# ATV/Camping



## Kapa1 (Jan 6, 2006)

Does any one know of any campgrounds state or private (preferably state) that has ATV trails in it? I have a camper that has toy storage for quads and I just bought a quad. It would be really nice to be able to keep the quad right in the camp site and drive it to the trails. Does a place like this exist? Thanks.


----------



## CAMODIAK (Jun 19, 2006)

Here Are A Few....
Black Lake Has A Few Campgrounds That Are State Or Private That You Can Ride From. (ONAWAY AREA)
================
Mack Lake Campground (bullgap Trails) Has One Too. (ROSE CITY/MIO AREA)
================
The Meadows Trail System Has A Campground Right In The Middle Of It Too. (ROSE CITY/MIO AREA)
================
ATLANTA HAS OE TOO, I BELIVE IT IS CALLED JACKSON LAKE CAMPGROUND.


----------



## GrizzlyHunter (Jun 17, 2005)

In Ogemaw County you can ride them on the road shoulders legally as long as you have an ORV sticker, a helmet & you ride 20 MPH or less. Rose City is located in the center of Ogemaw County and there's a lot of state ORV trails in the area.

Grizzly Hunter


----------



## Chad (Feb 14, 2000)

Carrieville by Luther has a rustic campground. I know people camp by the Jonesville bridge in the Leota system, although it's not really a designated CG.


----------



## river (Apr 10, 2008)

there's a free place in south branch on Mack lake road.been going there for years.


----------



## Glen14 (May 1, 2008)

Straits state park in St. Ignace -1000's of miles of trails at your doorstep, it's even legel to ride downtown St. Ignace.
The Econo Lodge across the street rents ATV's call them 1-877-643-9688 if you have questions.


----------

◆ **Data for this exercise**:
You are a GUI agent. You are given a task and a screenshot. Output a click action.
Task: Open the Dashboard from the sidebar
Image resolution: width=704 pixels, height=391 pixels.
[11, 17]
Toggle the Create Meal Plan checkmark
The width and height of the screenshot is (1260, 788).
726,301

* * *

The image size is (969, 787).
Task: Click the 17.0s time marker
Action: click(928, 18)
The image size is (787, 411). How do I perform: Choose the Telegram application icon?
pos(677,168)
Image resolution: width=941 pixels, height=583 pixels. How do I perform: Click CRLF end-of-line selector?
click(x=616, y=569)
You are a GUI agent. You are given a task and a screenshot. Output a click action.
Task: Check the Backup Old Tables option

◆ **Work to complete**:
• a. Answer these questions from the ATV camping thread.
(i) In which county can ATVs be ridden legally on road shoulders?
(ii) Which campground is linked to the Bullgap Trails?
(iii) What speed limit applies to that road-shoulder riding?
• b. Reproduce, line for line, the part of the records that opens with the line containing "The image size is (787, 411)." and closes with the line containing "Task: Check the Backup Old Tables option", including both of those lines.
The thread and the records are separate material.

◆ **List of solutions**:
• a.
(i) Ogemaw County
(ii) Mack Lake Campground
(iii) 20 MPH or less

• b.
The image size is (787, 411). How do I perform: Choose the Telegram application icon?
pos(677,168)
Image resolution: width=941 pixels, height=583 pixels. How do I perform: Click CRLF end-of-line selector?
click(x=616, y=569)
You are a GUI agent. You are given a task and a screenshot. Output a click action.
Task: Check the Backup Old Tables option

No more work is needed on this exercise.